ASU at Mesa City Center will be a focal point for taking advantage of opportunities presented by the new economy.
“The new economy will have new digital media tools,” said ASU President Michael Crow. “New digital visualization tools, new digital creativity tools, new digital creativity expressions, new digital creativity films, new digital creativity documentaries, etc. ASU at Mesa City Center lays down the underpinning that allows researchers, developers, creators, students, faculty, community members — everyone — to be involved in all things digital.”
Within the next three years, ASU estimates that about 800 students, mostly film students, will attend ASU at Mesa City Center, enrolling in ASU’s Bachelor of Fine Arts in film and media production and three newly created graduate programs focused on extended reality and alternate reality technologies. They include the Master of Science in design with a concentration in immersive experience design, Master of Science in digital culture with a concentration in extended reality technologies and Master of Science in futures design.
“The three (graduate) programs together are meant to look at the way the world is now and (allow students) to visualize and simulate it in alternate virtual realities — and then to explore solutions to real-world problems through the use of those technologies,” said Jake Pinholster, the founding director of ASU at Mesa City Center.
The center will also play a pivotal role in uniting the university’s film students and programs within the city of Mesa, the Herberger Institute at ASU’s Tempe campus and students taking part in ASU’s Film Spark program at the ASU California Center in downtown Los Angeles in the Herald Examiner Building. Rick Naimark, the associate vice president for program development planning at ASU, explained that through the development of the building and its programs, the “ultimate goal is to create a seamlessly connected network between the three locations.”

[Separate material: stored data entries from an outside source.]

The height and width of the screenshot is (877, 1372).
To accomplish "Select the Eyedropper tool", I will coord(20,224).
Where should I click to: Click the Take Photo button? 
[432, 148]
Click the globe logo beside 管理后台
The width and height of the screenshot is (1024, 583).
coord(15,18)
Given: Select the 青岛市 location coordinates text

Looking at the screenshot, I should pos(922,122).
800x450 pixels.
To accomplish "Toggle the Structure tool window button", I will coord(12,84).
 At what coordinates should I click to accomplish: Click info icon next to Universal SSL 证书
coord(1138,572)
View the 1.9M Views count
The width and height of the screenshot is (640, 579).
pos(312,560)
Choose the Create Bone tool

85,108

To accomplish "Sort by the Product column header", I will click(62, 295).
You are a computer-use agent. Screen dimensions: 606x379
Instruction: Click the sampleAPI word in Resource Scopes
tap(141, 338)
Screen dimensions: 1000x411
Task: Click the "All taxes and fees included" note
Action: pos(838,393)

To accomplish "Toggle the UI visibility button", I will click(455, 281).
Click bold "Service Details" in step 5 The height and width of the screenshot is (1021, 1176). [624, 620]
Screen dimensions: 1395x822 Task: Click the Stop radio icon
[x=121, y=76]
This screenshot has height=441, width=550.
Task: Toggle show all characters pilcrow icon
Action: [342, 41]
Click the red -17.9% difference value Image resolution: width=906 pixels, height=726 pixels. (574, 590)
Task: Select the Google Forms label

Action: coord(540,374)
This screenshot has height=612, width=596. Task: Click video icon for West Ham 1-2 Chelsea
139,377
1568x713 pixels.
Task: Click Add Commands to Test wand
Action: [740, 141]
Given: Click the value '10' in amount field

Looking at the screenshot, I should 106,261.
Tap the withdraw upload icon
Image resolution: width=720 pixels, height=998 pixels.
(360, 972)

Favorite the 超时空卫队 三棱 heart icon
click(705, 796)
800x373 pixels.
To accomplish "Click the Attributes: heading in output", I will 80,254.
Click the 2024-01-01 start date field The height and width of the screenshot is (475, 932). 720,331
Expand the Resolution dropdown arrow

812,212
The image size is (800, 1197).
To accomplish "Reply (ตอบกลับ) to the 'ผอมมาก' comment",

Not only will ASU at Mesa City Center feature a 3,000-square-foot enhanced immersion studio that will allow students to create virtual and augmented realities, the three-story center will also include a state-of-the-art Dolby-certified screening room, which can accommodate 80 people and will be used for film students to debut their work to their peers and their community.
“It’s going to be one of the nicest theaters we have in Arizona,” said Naimark. “The combination of the sound stages and the immersion studio has put us in competition with some of the nation's biggest film schools.”
Because of the complexity of the center’s academic programs and the need for ultimate sound isolation for the sound stages and studios, the building’s walls, ceilings and floors will be specially layered inside and out — a process that is currently taking place and includes the installation of a unique terra-cotta outer skin on the structure.
In order to support ASU’s cutting-edge film and immersive media programs, the university will bring in the most modern equipment, including production cameras and lighting, advanced sound systems, high-resolution computers and televisions and augmented and virtual reality systems. Additionally, the center will include an equipment shop, ideation studio, project and audio labs, editing bays and community meeting spaces, among other things.
Outside of the 26,000-square-foot academic space, progress is being made on two complementary projects funded by the city of Mesa. The 3-acre Plaza at Mesa City Center, which is set to be completed by Thanksgiving, and the Innovation Studios at Mesa City Center will be the site of numerous community events with the goal of helping the 35th-largest city in the country become an innovation district — where universities and communities work together to create prosperous outcomes.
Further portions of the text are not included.